Prompt
Lines outside the range are not wanted. Give again exactly the lines between the line holding "Home (21, 79)" and the line holding "Privacy Policy (139, 2473)", inclusive, from the listing below.

Supplied entries
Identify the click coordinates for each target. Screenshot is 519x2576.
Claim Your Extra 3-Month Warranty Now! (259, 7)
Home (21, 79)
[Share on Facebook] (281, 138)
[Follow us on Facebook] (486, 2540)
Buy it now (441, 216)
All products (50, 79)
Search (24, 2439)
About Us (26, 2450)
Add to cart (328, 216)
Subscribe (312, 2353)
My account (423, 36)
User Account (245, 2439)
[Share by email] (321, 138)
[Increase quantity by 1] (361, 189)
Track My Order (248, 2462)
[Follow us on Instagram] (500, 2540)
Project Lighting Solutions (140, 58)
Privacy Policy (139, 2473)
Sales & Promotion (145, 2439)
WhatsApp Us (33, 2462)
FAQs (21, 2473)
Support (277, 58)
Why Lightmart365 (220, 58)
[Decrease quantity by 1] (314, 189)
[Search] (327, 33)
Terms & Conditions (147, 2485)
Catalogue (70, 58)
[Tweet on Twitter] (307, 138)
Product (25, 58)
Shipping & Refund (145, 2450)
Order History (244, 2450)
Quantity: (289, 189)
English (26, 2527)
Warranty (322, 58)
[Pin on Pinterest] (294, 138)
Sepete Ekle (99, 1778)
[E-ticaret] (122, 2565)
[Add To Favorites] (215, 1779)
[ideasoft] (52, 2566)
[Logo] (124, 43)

* * *

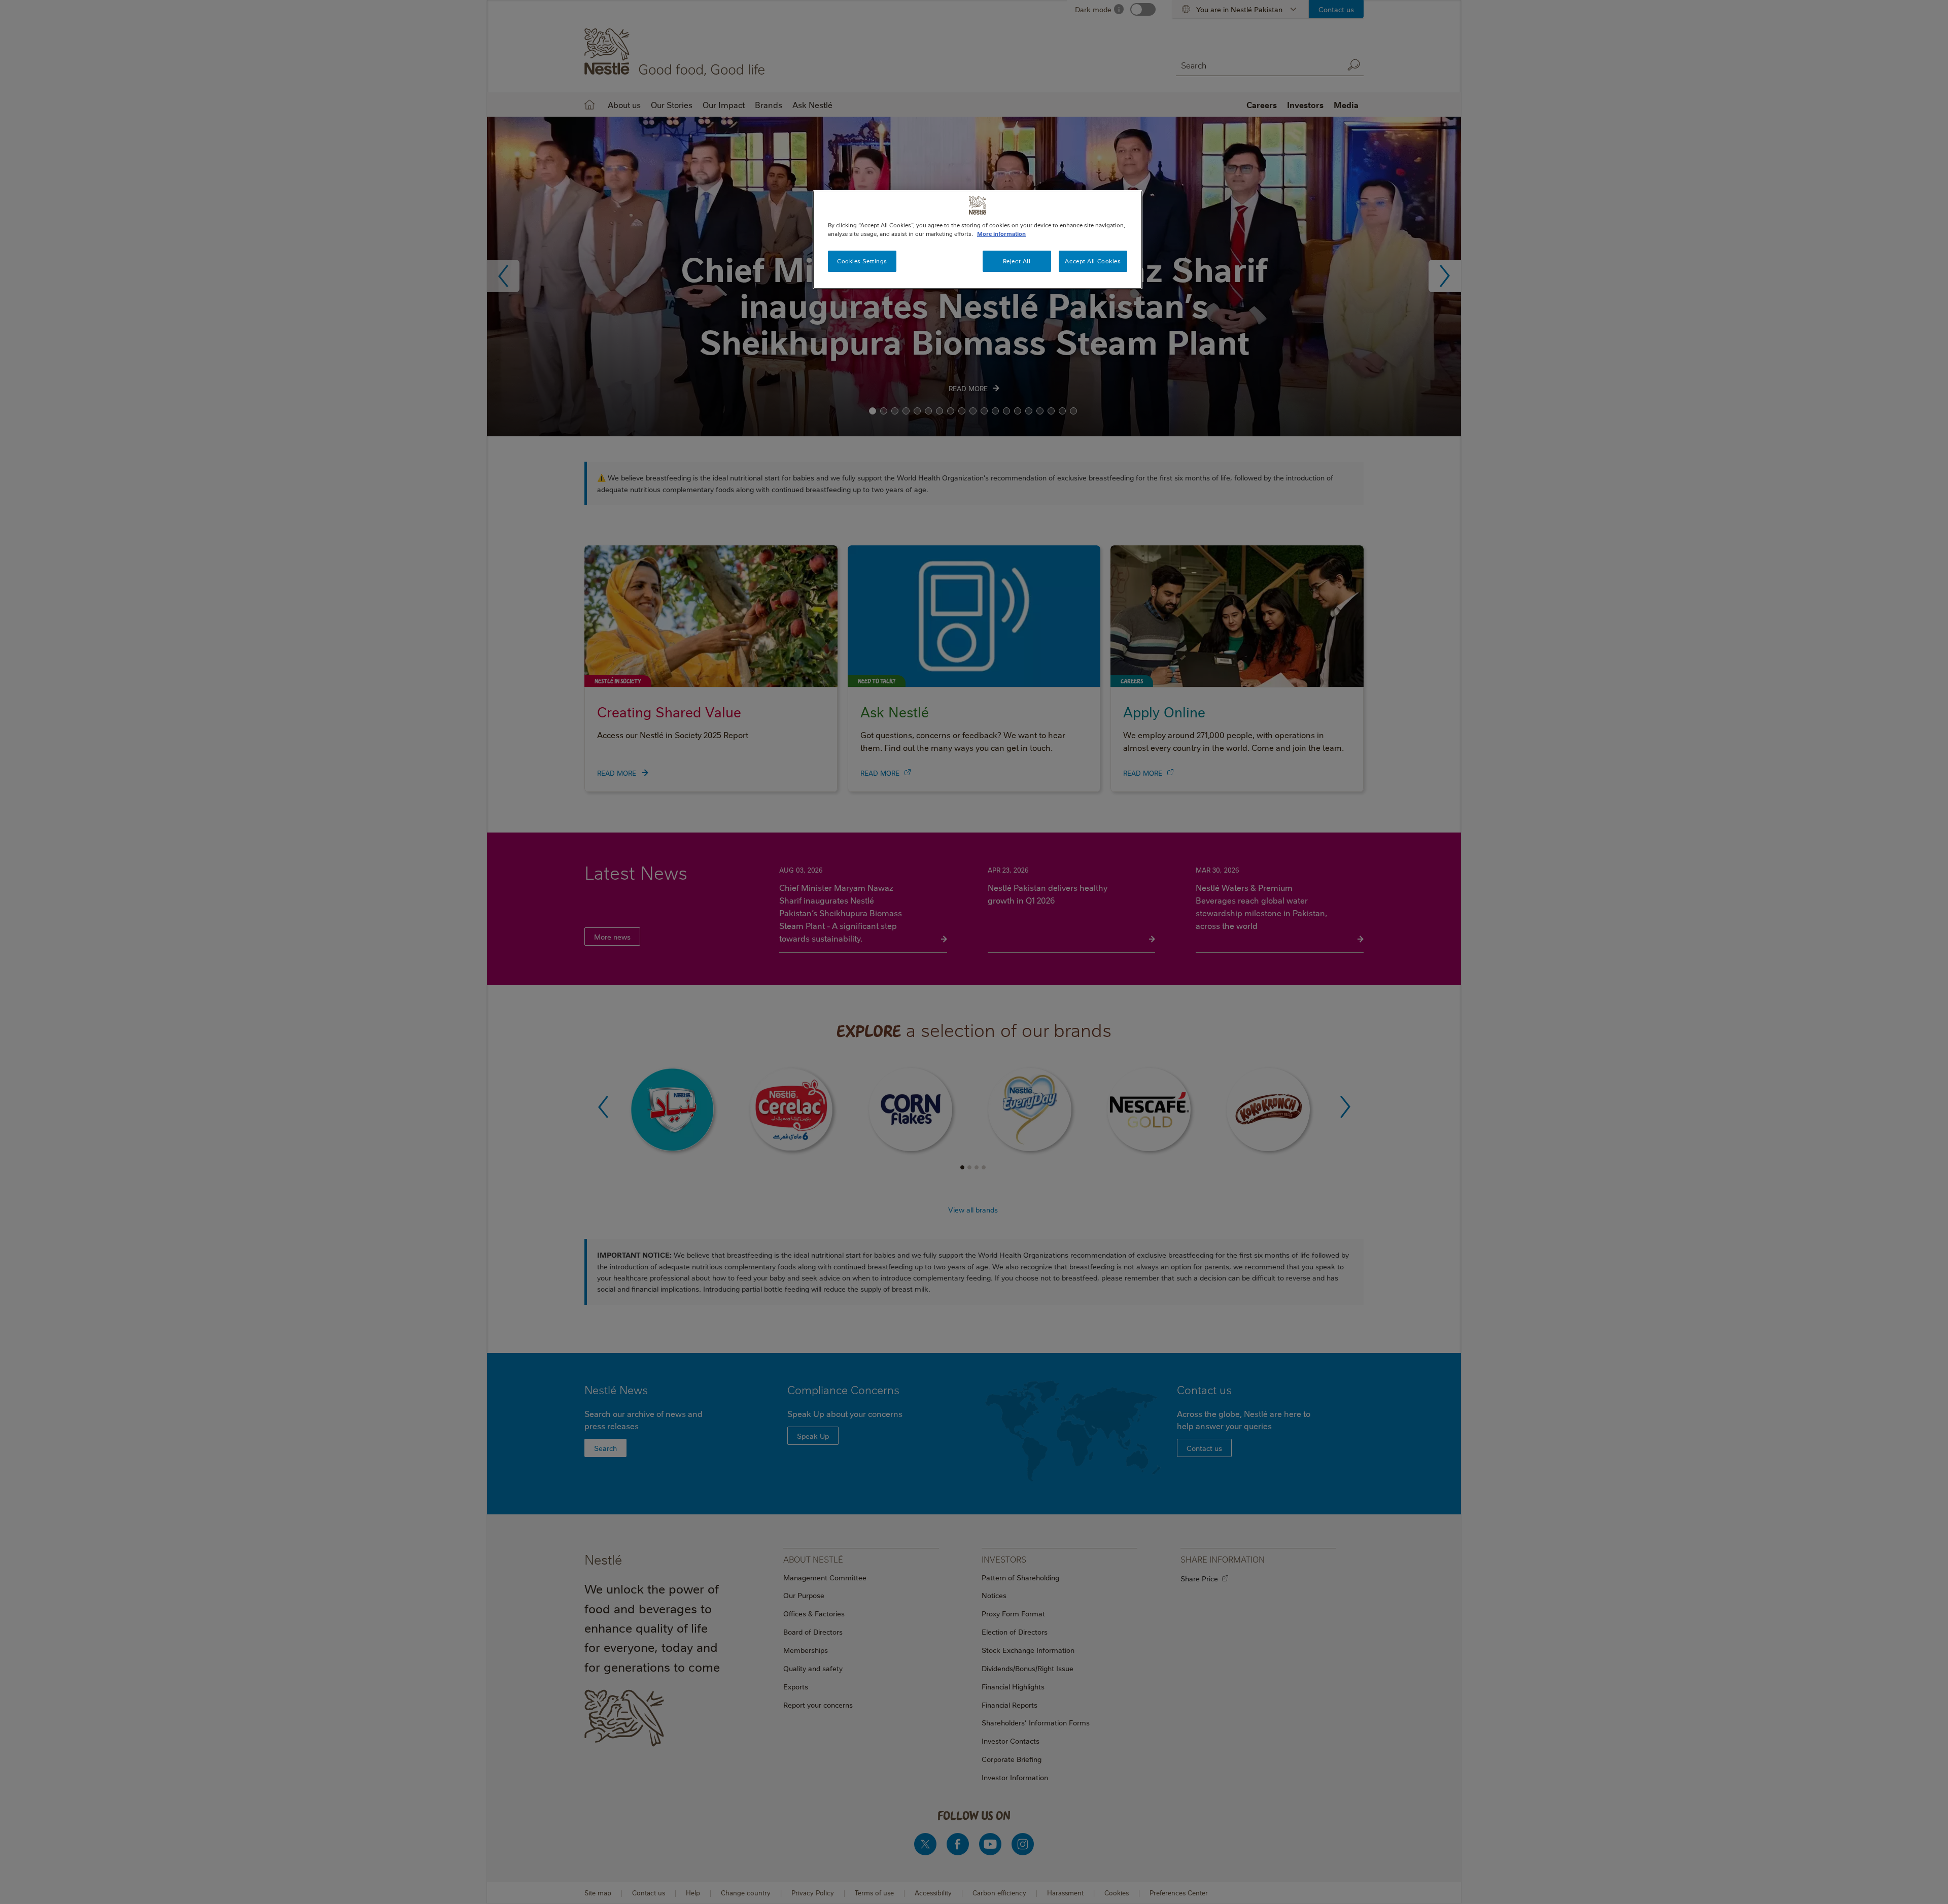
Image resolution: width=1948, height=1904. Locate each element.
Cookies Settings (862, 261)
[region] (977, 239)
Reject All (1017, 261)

==

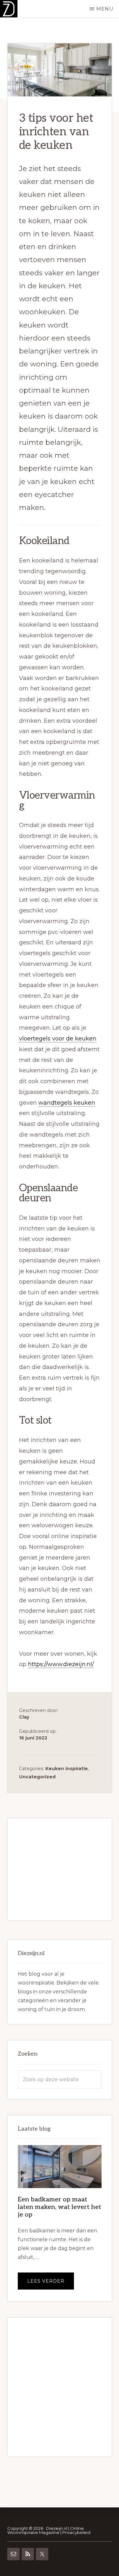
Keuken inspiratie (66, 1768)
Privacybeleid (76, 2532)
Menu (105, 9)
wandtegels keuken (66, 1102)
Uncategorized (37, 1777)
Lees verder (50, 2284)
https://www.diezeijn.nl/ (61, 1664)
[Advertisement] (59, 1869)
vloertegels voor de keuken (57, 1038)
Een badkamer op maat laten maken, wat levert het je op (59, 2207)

Reply
Home (21, 79)
[Share on Facebook] (281, 138)
[Follow us on Facebook] (486, 2540)
Buy it now (441, 216)
All products (50, 79)
Search (24, 2439)
About Us (26, 2450)
Add to cart (328, 216)
Subscribe (312, 2353)
My account (423, 36)
User Account (245, 2439)
[Share by email] (321, 138)
[Increase quantity by 1] (361, 189)
Track My Order (248, 2462)
[Follow us on Instagram] (500, 2540)
Project Lighting Solutions (140, 58)
Privacy Policy (139, 2473)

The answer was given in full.